> **Task input**:
_ _ _ _ _ _ _

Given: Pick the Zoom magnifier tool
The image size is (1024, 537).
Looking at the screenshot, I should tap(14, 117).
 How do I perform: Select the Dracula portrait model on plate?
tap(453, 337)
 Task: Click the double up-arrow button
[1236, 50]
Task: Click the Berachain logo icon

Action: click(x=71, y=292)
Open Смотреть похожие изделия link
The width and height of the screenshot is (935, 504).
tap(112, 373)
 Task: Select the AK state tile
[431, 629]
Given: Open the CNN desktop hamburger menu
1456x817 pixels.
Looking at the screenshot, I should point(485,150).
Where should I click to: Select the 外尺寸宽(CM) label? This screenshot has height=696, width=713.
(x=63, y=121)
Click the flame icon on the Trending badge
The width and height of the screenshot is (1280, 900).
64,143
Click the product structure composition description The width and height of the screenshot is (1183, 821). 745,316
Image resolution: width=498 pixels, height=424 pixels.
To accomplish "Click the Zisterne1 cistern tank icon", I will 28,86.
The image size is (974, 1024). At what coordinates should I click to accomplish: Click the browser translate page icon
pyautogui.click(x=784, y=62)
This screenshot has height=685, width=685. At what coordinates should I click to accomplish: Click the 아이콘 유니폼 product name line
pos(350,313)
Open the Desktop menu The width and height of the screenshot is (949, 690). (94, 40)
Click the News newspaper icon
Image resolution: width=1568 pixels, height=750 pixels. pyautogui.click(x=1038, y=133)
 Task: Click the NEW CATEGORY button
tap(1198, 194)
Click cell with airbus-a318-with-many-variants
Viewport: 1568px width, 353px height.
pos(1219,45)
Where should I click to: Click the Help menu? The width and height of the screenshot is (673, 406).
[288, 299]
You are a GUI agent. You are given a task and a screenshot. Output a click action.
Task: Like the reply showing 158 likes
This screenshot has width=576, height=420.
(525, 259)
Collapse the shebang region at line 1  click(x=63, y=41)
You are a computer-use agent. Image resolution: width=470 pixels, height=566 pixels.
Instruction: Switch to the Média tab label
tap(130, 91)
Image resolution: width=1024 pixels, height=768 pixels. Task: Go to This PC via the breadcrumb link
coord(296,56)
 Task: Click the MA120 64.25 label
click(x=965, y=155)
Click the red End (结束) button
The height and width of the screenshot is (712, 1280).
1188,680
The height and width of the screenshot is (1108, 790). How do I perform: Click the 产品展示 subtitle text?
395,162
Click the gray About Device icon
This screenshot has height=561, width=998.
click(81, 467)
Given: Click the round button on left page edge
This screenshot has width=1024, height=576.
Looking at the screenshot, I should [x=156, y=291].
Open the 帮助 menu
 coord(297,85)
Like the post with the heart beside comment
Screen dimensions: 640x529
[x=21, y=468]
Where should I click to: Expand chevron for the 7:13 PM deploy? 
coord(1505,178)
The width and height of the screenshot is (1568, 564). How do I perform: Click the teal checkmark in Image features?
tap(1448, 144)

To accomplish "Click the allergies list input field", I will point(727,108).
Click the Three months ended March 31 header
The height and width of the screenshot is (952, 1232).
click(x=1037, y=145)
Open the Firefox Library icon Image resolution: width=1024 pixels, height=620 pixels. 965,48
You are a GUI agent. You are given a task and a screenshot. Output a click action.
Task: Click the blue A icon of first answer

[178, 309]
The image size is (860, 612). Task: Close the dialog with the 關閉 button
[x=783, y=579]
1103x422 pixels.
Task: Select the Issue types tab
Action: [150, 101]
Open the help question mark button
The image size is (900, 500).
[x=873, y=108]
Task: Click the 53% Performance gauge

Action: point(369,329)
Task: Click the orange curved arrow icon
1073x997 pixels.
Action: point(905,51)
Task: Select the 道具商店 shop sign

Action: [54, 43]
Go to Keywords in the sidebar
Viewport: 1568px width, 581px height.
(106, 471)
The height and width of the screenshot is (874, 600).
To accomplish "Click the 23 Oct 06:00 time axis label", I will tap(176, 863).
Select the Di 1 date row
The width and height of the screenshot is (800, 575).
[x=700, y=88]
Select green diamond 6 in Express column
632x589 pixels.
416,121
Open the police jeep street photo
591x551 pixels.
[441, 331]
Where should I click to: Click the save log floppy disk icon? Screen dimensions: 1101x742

_ _ _ _ _ _ _

The expected output is exactly the lines of the listing above between the line holding "The width and height of the screenshot is (935, 504)." and the line holding "Image resolution: width=498", inclusive.

> **Response to this task**:
The width and height of the screenshot is (935, 504).
tap(112, 373)
 Task: Select the AK state tile
[431, 629]
Given: Open the CNN desktop hamburger menu
1456x817 pixels.
Looking at the screenshot, I should point(485,150).
Where should I click to: Select the 外尺寸宽(CM) label? This screenshot has height=696, width=713.
(x=63, y=121)
Click the flame icon on the Trending badge
The width and height of the screenshot is (1280, 900).
64,143
Click the product structure composition description The width and height of the screenshot is (1183, 821). 745,316
Image resolution: width=498 pixels, height=424 pixels.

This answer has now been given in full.